History of Fort Hill, Part 2 (2008). Mural by: Loray McDuffie, Taylor Saintable, Edwin Perez-Clancy, Christine O'Connell, Julia Andreasson, Jorge Benitez, Divah Payne, Lucy Saintcyr, Laua Dedonato, Gregg Bernstein.

Wednesday, February 17, 2010

Day time traffic and parking on Fort Hill's Centre Street

Traffic and parking on Fort Hill's Centre Street is different day to night.

This photograph, taken around 9:30 am, shows commuters beginning to stack their cars up on the north-bound side of Centre Street adjacent to Fort Avenue. Three cars parked here between the time this photo and the next were taken. The driver of the latest car seemed to be a Roxbury Community College (RCC) student.

Centre Street during the day
During the day there is substantial traffic on Centre Street, including MBTA and Boston Public School buses. Commuters heavily use Centre Street for commuter parking. There are those who commute to RCC as well as those automobile users who park and then walk down to the Roxbury Crossing T station. It is easy to spot the commuters, hurriedly attempting failed U-turns (that turn into dangerous three-point turns) as they cruise for the remaining spots.

It is strange to tell, but true, that there are commuters from Highland Park who shave five minutes off their commute by driving—instead of walking—from their Highland Park home to park on Centre Street before walking the rest of the way to the Orange line portion of their commute.

On Fridays and other Muslim holy days, worshipers at the mosque also take up on-street parking on Centre Street, Linwood Street, and beyond.
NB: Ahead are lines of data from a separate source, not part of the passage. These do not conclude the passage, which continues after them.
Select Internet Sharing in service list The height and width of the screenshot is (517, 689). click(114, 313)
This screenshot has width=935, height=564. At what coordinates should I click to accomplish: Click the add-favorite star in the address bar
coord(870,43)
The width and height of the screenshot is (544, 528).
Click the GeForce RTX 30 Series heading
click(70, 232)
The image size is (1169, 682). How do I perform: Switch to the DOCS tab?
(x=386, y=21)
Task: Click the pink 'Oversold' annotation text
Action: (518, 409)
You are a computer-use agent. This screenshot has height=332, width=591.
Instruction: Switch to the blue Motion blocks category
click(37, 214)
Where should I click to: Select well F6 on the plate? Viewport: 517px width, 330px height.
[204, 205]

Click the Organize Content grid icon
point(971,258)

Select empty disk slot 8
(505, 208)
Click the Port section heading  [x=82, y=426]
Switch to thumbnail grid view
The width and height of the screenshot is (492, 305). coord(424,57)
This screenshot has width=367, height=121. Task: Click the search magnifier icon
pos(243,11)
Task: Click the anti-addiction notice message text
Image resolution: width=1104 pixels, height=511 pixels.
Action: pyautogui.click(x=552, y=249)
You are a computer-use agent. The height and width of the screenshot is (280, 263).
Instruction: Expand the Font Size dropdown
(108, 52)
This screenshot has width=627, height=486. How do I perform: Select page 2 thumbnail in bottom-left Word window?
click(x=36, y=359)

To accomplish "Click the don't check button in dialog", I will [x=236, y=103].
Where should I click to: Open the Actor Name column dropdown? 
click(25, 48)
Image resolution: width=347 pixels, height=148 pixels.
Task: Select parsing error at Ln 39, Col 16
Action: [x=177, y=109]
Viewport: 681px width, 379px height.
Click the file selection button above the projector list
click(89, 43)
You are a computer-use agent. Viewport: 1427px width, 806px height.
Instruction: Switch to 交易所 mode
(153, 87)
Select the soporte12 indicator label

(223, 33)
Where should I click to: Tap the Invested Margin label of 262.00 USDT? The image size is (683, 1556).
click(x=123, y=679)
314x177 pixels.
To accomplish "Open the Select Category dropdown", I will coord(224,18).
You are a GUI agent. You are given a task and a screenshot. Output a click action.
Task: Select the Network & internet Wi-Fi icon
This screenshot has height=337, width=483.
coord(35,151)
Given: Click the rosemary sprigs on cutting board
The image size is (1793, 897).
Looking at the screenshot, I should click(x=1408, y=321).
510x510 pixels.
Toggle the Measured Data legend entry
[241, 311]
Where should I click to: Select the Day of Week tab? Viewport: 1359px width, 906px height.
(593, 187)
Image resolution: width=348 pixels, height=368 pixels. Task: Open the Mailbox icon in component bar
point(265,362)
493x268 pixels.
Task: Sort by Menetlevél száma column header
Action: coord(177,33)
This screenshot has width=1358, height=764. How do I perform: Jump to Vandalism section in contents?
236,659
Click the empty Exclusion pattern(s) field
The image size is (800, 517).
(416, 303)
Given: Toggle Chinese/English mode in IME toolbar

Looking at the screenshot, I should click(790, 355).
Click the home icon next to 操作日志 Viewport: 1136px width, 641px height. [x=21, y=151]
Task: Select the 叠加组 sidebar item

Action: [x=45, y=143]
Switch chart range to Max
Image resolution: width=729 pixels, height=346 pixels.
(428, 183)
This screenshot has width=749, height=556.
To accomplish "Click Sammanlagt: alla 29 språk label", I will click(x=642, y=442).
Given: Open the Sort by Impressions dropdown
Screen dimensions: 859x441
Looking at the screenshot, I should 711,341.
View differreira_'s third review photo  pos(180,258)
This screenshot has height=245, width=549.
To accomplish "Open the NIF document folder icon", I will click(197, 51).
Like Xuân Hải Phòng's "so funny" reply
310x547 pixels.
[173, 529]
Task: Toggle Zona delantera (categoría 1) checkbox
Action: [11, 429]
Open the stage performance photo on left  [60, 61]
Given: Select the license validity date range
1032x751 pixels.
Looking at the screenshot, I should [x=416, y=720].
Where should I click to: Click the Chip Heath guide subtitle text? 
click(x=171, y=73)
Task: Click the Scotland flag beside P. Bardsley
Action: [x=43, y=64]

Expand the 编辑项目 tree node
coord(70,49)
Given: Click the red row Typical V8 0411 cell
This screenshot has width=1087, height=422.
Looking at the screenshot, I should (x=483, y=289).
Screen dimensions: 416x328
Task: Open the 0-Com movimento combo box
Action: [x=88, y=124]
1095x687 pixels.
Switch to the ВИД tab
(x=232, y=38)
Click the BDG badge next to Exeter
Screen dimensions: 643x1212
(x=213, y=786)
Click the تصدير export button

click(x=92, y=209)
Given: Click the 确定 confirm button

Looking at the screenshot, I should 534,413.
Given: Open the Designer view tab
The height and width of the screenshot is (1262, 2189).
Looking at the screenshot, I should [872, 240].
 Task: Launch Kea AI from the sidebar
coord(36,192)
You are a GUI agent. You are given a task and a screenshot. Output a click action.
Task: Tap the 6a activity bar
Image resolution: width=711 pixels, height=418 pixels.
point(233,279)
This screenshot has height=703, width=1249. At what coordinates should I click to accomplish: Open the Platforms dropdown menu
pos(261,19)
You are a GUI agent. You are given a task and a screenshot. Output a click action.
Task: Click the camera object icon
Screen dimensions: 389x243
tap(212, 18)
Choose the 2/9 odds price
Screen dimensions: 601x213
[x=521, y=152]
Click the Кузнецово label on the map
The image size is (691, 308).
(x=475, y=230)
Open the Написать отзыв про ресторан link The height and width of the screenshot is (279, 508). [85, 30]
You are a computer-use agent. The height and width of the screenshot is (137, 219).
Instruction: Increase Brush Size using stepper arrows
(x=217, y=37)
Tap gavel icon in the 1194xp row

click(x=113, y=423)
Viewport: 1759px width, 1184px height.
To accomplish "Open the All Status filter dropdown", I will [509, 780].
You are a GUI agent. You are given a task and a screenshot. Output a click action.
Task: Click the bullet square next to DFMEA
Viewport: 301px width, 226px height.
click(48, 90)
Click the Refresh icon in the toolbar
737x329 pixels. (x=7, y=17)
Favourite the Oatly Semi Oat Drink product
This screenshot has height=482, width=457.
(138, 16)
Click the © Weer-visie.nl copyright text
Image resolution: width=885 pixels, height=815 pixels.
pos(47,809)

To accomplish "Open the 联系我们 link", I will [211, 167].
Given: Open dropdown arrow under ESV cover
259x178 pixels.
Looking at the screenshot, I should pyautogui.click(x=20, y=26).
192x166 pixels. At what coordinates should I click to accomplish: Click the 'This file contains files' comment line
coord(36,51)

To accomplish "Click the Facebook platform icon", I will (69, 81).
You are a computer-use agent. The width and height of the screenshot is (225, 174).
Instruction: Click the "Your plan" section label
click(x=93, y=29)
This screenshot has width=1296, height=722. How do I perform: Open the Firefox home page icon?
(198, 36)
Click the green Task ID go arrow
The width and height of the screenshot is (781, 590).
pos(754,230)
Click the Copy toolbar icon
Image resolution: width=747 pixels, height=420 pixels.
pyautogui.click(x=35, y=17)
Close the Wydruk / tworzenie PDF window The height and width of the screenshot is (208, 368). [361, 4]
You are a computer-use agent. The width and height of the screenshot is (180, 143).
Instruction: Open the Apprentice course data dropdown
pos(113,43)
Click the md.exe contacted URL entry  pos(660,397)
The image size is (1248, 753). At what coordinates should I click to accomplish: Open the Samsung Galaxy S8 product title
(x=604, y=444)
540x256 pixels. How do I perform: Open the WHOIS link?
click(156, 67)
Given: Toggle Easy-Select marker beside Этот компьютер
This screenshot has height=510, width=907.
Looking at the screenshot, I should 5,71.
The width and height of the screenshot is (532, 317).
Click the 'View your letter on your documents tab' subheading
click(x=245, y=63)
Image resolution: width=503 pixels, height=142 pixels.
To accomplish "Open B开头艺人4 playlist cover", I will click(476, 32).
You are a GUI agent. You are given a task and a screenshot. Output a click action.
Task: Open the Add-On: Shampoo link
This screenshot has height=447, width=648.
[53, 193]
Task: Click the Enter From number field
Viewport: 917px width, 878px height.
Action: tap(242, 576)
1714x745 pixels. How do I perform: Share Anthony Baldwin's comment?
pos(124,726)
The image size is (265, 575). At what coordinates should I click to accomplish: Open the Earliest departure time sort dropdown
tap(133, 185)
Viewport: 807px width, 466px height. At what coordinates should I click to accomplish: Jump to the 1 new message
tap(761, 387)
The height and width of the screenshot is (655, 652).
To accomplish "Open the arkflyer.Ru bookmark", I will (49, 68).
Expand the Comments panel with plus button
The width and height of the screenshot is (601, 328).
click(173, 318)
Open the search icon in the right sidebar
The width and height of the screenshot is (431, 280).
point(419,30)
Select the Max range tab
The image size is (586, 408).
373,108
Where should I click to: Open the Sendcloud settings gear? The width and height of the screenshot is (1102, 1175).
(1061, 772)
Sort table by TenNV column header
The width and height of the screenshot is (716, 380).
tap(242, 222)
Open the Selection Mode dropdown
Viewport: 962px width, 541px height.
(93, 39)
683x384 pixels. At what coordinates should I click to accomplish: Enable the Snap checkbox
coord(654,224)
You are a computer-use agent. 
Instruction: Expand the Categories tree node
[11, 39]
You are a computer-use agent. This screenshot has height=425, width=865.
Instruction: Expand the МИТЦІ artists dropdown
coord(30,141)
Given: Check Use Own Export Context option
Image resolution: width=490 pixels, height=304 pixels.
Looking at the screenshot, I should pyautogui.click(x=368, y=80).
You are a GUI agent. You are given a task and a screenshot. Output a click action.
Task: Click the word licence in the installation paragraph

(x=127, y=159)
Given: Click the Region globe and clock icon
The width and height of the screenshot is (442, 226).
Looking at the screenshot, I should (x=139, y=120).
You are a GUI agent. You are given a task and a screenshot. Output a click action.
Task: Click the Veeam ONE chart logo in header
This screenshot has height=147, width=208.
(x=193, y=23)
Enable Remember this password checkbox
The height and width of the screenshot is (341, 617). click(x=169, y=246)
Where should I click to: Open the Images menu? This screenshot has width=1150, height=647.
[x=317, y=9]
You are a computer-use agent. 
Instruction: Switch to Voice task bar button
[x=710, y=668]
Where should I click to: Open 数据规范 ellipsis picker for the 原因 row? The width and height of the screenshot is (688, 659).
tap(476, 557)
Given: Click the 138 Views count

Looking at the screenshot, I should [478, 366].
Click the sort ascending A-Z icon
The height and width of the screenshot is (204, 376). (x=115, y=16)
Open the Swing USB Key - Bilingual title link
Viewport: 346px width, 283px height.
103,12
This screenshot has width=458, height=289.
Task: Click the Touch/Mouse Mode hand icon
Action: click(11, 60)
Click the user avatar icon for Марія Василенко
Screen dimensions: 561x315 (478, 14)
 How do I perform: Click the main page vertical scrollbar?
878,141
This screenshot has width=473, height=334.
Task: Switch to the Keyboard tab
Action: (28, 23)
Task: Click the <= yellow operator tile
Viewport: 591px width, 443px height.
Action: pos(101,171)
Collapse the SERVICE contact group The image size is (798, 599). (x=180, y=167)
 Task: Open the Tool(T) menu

Weirdly, because of the Ruggles station shuttle to Fenway park, enterprising Red Sox fans have also used the Centre Street neighborhood for parking on games days.

On days when regional and state-wide track and field competitions are held at the Reggie Lewis Track and Athletic Center, contestants and their supporters use Centre Street for parking. In addition, diesel buses that are used to transport athletes from all over eastern Massachusetts, and which park in the Cedar Street RCC parking lot, labor up Cedar Street and then, turning left, head towards Dudley to turn onto Malcolm X Boulevard to pick these athletes up after the competition.

During the day, the street is episodically hectic. The traffic lights at Eliot Square tends to slow folk down, discouraging to a limited extent 'cut-through' traffic that really belongs on Columbus Avenue before turning down Malcolm X or Melnea Cass boulevards.

The adjacent photo depicts the Centre St/Cedar St/Fort Ave intersection.

This traffic light at Cedar Street is a positive life saver. It took the neighborhood ten years to finally get the city to install it, but it has tamed a very dangerous intersection.

However, at the crest of the hill at the partially blind corner at Linwood Street there are frequent accidents and many close encounters.

The other significant commuter route is Heath to Centre to Highland to Marcella Street. This is used by folk coming from Brookline and Jamaica Plain to cut through to Townsend Street and Martin Luther King Boulevard and on to other parts of Roxbury and Dorchester.

The #41 Centre/Eliot bus to Jamaica Plain uses Centre Street as does the less frequent #14 Heath/Dudley bus. The other significant bus traffic, as previous noted, relates to the Reggie Lewis Track and Athletic Center.

There is significant day time foot traffic as resident pedestrian commuters of Fort Hill walk down Fort Avenue, Linwood Street, and Highland Avenue, joining with the automobile commuters, and down Gardner and Cedar streets to RCC and to the Roxbury Crossing T station. The stream is reversed in the evening as folk trudge back up the hill home—and to their cars.

Over the years the number of bicyclists using Centre Street has increased. In the seasonable months one can see (and hear) the occasional skateboarder and in-line skater.

The next post will address traffic and parking in the Centre Street neighborhood in the evenings and at night.


  1. Consider one new regular reader officially signed up. You live in a great part of the city.

  2. Dear Whalehead King, I'm sorry to reply to your comment so late. I've been psychotically grinding out posts on this misbegotten project, so I missed yours.

    I'm pleased you like Fort Hill. I'm kind of fond of it myself.